* **Task**
Set down the line containing "This screenshot has width=780, height=501." and every line that follows it in the listing below, exactly as written and with nothing added.

--- --- ---

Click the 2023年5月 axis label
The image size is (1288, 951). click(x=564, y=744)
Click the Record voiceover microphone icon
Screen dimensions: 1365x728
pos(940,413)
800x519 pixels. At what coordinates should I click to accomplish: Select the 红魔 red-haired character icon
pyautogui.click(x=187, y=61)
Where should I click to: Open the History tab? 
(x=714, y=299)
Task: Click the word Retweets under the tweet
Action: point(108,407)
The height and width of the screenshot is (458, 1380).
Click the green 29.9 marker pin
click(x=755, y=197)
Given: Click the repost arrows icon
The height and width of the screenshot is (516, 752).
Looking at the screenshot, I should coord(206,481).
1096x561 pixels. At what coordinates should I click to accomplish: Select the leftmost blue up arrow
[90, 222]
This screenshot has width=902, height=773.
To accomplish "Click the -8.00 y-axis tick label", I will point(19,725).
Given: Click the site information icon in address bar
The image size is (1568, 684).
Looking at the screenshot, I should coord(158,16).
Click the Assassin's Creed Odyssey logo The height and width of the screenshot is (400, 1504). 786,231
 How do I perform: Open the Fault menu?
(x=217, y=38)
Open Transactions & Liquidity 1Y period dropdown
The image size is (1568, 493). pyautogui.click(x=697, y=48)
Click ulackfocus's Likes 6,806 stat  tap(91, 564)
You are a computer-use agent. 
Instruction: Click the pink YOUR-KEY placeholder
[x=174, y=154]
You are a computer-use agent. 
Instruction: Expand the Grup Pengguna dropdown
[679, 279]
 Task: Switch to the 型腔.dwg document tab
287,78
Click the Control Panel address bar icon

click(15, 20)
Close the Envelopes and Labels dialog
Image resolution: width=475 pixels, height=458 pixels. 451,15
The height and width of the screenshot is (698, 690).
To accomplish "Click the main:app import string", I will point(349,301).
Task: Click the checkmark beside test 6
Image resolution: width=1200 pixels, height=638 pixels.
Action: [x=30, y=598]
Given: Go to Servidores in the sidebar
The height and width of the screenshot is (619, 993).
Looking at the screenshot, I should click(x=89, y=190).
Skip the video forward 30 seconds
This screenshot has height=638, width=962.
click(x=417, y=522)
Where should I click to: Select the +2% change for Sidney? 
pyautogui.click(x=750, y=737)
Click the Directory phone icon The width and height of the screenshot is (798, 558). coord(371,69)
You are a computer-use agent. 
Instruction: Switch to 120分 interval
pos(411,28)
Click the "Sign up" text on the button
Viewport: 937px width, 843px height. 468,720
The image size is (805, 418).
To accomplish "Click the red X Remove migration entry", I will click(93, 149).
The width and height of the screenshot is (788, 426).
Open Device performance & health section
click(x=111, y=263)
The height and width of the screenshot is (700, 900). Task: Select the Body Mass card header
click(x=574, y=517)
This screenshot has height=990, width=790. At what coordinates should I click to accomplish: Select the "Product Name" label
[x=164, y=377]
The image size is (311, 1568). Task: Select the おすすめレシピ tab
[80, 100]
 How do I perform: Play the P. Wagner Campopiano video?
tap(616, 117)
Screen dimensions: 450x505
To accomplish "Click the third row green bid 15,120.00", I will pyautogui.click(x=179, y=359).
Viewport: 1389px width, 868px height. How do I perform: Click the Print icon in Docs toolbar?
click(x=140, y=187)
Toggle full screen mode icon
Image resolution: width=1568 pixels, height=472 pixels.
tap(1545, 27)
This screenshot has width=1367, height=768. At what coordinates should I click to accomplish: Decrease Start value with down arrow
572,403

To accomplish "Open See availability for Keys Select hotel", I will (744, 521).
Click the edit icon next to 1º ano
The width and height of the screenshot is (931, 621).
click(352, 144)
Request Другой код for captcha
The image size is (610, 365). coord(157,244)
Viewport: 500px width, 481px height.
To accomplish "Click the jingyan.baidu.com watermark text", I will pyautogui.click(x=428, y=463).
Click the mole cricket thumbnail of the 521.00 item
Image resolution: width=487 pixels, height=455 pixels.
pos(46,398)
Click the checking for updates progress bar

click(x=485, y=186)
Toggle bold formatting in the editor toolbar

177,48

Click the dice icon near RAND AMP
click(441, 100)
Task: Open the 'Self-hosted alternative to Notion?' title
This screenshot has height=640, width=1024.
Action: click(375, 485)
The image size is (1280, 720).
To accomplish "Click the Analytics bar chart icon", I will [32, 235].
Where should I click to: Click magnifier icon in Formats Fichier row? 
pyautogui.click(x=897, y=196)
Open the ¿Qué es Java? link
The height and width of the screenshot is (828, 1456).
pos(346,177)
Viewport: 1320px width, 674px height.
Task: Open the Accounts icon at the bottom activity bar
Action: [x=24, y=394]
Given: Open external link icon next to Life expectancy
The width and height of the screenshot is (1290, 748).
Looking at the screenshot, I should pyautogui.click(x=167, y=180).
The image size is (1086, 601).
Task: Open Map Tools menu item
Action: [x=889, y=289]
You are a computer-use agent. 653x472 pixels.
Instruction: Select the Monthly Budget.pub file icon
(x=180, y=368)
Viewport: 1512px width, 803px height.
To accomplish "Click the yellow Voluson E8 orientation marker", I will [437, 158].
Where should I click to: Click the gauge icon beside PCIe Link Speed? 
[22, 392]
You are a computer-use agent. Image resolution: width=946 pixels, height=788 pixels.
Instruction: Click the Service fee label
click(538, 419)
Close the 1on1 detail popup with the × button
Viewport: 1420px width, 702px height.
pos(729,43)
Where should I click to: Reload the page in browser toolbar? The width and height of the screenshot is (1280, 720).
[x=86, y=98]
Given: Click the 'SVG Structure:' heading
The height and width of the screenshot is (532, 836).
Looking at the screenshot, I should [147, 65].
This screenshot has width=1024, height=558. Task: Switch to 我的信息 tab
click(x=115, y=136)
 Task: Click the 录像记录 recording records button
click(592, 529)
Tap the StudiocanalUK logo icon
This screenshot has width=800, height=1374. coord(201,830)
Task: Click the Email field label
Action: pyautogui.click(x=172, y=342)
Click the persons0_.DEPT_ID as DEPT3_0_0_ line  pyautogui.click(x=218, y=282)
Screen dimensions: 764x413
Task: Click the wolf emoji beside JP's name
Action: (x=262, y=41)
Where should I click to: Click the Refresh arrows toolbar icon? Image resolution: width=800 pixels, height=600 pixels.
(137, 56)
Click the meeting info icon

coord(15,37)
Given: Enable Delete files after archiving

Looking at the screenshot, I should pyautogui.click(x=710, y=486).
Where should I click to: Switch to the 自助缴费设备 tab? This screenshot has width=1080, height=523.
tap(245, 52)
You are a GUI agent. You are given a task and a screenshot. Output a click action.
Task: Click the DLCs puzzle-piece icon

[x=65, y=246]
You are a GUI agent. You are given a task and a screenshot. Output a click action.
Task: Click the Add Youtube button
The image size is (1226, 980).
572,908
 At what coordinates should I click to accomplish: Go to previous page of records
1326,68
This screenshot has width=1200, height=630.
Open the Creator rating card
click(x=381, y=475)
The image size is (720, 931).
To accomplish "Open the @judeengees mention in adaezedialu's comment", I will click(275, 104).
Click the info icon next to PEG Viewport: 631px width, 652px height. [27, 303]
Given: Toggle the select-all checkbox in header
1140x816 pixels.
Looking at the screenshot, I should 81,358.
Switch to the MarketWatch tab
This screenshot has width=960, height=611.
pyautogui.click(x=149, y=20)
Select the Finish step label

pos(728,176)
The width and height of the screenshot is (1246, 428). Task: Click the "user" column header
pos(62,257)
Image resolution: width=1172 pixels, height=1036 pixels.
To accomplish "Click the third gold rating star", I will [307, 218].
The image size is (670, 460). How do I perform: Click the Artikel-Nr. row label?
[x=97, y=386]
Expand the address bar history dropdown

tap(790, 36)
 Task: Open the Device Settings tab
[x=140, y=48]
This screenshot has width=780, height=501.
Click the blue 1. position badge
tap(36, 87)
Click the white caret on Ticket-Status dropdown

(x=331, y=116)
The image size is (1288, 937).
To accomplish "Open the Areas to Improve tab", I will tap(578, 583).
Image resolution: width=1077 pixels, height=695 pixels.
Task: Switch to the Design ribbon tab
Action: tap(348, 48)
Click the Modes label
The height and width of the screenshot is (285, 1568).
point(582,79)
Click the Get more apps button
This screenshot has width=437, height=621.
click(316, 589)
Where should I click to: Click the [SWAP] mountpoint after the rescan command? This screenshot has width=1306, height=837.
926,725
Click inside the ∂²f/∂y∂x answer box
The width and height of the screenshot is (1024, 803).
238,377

--- --- ---

* **Task response**
This screenshot has width=780, height=501.
Click the blue 1. position badge
tap(36, 87)
Click the white caret on Ticket-Status dropdown

(x=331, y=116)
The image size is (1288, 937).
To accomplish "Open the Areas to Improve tab", I will tap(578, 583).
Image resolution: width=1077 pixels, height=695 pixels.
Task: Switch to the Design ribbon tab
Action: tap(348, 48)
Click the Modes label
The height and width of the screenshot is (285, 1568).
point(582,79)
Click the Get more apps button
This screenshot has width=437, height=621.
click(316, 589)
Where should I click to: Click the [SWAP] mountpoint after the rescan command? This screenshot has width=1306, height=837.
926,725
Click inside the ∂²f/∂y∂x answer box
The width and height of the screenshot is (1024, 803).
238,377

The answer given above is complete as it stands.